The political thriller, the first online program to compete for the top trophy, is part of a video universe explosion that's added streaming services including Netflix and websites like YouTube to broadcast, cable and satellite TV delivery.
The Emmy ceremony, airing at 8 p.m. EDT Sunday on CBS with host Neil Patrick Harris, will boast its fair share of movie stars, among them TV movie nominees Michael Douglas and Matt Damon for the Liberace biopic "Behind the Candelabra" and Al Pacino and Helen Mirren for "Phil Spector."
There could be history made: "Scandal" star Kerry Washington, the first African-American nominee for best actress in a drama since Cicely Tyson in 1995 for "Sweet Justice," would be the first ever to win.
ABC's "Modern Family" has the chance at its fourth consecutive best comedy series trophy.
"House of Cards" faces tough opposition. AMC's "Breaking Bad" is after its first best drama award as it nears the end of its five-season run, and "Mad Men" would like to claim a fifth honor to set a record for most wins in the category.
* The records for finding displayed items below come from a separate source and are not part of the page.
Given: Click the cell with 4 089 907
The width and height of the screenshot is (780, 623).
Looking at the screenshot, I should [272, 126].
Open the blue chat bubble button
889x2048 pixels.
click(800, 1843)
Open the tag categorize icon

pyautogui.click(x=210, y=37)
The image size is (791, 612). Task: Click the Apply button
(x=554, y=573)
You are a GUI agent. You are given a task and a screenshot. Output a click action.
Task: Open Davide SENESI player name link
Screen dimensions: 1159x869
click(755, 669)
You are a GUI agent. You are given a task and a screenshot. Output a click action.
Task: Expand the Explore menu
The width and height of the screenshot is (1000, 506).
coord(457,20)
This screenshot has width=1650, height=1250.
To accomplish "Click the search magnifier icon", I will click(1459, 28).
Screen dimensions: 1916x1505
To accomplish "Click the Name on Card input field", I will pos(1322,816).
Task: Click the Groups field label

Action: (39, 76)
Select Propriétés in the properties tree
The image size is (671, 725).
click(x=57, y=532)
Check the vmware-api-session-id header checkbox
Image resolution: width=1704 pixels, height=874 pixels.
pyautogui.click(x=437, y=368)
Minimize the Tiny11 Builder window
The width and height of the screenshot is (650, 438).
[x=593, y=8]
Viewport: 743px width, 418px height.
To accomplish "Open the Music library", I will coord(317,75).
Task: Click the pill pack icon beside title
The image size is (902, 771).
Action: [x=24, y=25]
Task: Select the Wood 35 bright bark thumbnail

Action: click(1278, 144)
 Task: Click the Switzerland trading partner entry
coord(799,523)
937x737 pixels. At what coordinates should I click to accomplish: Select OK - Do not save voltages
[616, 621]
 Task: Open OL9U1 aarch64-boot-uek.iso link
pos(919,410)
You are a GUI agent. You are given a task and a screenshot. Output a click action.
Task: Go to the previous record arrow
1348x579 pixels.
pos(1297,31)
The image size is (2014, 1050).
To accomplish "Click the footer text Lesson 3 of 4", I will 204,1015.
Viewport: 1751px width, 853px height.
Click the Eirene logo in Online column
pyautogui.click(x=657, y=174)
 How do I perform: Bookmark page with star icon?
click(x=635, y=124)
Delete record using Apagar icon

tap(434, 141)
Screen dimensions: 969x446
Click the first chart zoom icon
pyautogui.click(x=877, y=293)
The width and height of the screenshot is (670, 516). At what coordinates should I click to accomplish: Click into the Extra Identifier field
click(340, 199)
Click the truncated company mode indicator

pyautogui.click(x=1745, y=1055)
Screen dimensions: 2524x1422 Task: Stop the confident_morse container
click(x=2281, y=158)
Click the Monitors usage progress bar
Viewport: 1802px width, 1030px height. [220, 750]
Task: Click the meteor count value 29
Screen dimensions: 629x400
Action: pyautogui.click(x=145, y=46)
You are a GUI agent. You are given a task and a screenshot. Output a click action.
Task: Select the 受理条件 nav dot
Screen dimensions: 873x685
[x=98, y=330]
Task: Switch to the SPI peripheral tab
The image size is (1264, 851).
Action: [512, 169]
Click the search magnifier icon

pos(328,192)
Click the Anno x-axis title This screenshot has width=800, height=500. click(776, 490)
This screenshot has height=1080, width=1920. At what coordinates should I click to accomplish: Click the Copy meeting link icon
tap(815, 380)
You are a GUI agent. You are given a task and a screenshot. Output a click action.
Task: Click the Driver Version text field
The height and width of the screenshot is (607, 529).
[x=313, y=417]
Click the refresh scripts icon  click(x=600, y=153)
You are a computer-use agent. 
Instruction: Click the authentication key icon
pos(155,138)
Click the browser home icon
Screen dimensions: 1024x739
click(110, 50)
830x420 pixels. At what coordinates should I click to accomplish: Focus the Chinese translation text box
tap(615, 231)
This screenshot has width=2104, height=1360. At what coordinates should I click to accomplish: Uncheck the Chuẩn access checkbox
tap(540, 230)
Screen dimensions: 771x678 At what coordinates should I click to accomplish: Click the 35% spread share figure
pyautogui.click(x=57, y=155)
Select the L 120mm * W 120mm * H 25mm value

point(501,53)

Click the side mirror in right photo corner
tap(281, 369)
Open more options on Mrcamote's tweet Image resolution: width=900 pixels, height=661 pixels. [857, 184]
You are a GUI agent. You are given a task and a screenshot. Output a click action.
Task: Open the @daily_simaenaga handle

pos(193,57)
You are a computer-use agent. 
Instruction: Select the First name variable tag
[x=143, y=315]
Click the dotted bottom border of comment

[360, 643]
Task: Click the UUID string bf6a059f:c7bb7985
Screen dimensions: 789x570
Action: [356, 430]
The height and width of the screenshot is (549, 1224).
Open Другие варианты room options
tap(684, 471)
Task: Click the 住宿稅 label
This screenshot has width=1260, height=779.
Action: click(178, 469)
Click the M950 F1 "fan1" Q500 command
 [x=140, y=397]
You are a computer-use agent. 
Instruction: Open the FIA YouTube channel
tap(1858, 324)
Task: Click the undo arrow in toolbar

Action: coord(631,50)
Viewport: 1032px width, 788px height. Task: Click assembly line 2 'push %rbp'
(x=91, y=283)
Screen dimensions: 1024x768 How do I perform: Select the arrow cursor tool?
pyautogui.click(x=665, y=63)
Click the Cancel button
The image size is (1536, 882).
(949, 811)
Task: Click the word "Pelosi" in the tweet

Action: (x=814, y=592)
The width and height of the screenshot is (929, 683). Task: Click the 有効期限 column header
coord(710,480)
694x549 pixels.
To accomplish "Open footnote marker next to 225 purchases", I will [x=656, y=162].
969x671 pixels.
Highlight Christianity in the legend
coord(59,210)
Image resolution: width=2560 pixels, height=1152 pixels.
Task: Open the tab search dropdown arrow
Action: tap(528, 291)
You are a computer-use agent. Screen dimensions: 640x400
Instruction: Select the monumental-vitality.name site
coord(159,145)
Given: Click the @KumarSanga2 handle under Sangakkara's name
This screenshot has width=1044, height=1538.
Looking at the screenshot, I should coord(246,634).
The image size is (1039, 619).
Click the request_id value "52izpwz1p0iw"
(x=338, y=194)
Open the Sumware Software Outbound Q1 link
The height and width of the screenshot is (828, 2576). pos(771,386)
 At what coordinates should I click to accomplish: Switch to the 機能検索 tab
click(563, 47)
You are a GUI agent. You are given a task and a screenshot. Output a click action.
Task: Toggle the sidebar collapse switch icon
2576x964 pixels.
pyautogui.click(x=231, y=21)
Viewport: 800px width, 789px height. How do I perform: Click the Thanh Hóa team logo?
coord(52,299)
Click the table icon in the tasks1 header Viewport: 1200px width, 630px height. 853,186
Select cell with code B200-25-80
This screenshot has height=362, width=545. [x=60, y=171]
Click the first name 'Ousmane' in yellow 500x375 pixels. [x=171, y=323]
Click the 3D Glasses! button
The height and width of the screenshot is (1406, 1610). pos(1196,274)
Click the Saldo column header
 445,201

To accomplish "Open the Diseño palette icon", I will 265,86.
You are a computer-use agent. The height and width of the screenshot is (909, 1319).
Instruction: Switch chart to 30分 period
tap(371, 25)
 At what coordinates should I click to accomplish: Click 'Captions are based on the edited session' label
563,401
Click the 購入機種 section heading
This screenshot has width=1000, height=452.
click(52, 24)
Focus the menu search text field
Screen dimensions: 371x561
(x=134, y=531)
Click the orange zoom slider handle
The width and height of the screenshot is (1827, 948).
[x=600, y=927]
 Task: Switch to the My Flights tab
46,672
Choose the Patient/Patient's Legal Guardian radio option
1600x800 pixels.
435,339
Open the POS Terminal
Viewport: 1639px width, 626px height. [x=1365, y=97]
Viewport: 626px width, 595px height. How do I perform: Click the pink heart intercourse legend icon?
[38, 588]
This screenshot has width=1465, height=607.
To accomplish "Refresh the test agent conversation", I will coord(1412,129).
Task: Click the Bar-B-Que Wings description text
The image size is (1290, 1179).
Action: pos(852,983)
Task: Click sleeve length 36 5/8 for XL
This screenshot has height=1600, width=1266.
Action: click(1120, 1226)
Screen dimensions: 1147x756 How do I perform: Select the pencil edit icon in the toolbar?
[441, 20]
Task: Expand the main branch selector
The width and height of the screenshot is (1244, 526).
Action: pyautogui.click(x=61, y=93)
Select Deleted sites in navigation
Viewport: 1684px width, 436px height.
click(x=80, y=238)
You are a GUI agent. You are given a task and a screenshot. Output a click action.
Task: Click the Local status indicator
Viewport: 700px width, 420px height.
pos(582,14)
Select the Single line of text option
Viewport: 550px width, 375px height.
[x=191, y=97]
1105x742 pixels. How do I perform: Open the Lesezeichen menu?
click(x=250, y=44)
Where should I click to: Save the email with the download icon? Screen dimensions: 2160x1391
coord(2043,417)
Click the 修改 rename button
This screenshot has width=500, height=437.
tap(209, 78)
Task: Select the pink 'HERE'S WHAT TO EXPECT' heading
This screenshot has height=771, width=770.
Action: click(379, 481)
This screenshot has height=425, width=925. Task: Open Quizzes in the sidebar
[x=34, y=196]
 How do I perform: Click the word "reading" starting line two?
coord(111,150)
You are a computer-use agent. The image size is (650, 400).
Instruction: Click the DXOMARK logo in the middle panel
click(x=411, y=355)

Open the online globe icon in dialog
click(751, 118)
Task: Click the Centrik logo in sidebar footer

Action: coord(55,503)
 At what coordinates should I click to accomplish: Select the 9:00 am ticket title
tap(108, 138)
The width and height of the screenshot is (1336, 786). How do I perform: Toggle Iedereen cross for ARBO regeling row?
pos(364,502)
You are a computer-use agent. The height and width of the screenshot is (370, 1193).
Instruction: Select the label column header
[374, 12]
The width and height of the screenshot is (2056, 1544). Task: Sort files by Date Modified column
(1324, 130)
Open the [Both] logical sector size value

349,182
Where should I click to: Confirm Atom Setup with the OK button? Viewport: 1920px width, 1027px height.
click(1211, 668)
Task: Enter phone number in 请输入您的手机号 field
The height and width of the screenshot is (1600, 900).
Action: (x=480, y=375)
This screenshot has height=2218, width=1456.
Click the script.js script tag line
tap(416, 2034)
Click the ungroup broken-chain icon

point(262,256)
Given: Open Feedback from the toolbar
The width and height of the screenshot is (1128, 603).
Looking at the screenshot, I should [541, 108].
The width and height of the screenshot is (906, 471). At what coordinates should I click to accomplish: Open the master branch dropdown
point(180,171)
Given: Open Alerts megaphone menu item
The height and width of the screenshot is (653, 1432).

AMC's "Mad Men" is tied with past greats "Hill Street Blues," ''The West Wing," and "L.A. Law." Last year, Showtime's "Homeland" played spoiler by taking the trophy and is nominated again along with PBS' "Downton Abbey" and HBO's "Game of Thrones."
Bryan Cranston is bidding for a fourth lead-actor trophy for "Breaking Bad," facing competitors including Kevin Spacey of "House of Cards" and Jon Hamm of "Mad Men."
Spacey, his co-star Robin Wright and Jason Bateman of Netflix's comedy "Arrested Development" are the first to snare lead online series bids.
There have been Internet nominees before, such as last year's "Web Therapy" and "30 Rock: The Webisodes" in a short-format category, but not in the premier fields of acting and best series.
At last weekend's creative arts Emmys for technical and other achievements, "Behind the Candelabra" received a leading eight awards. Overall network leaders included HBO with 20 awards, followed by CBS with 15 and NBC with eight.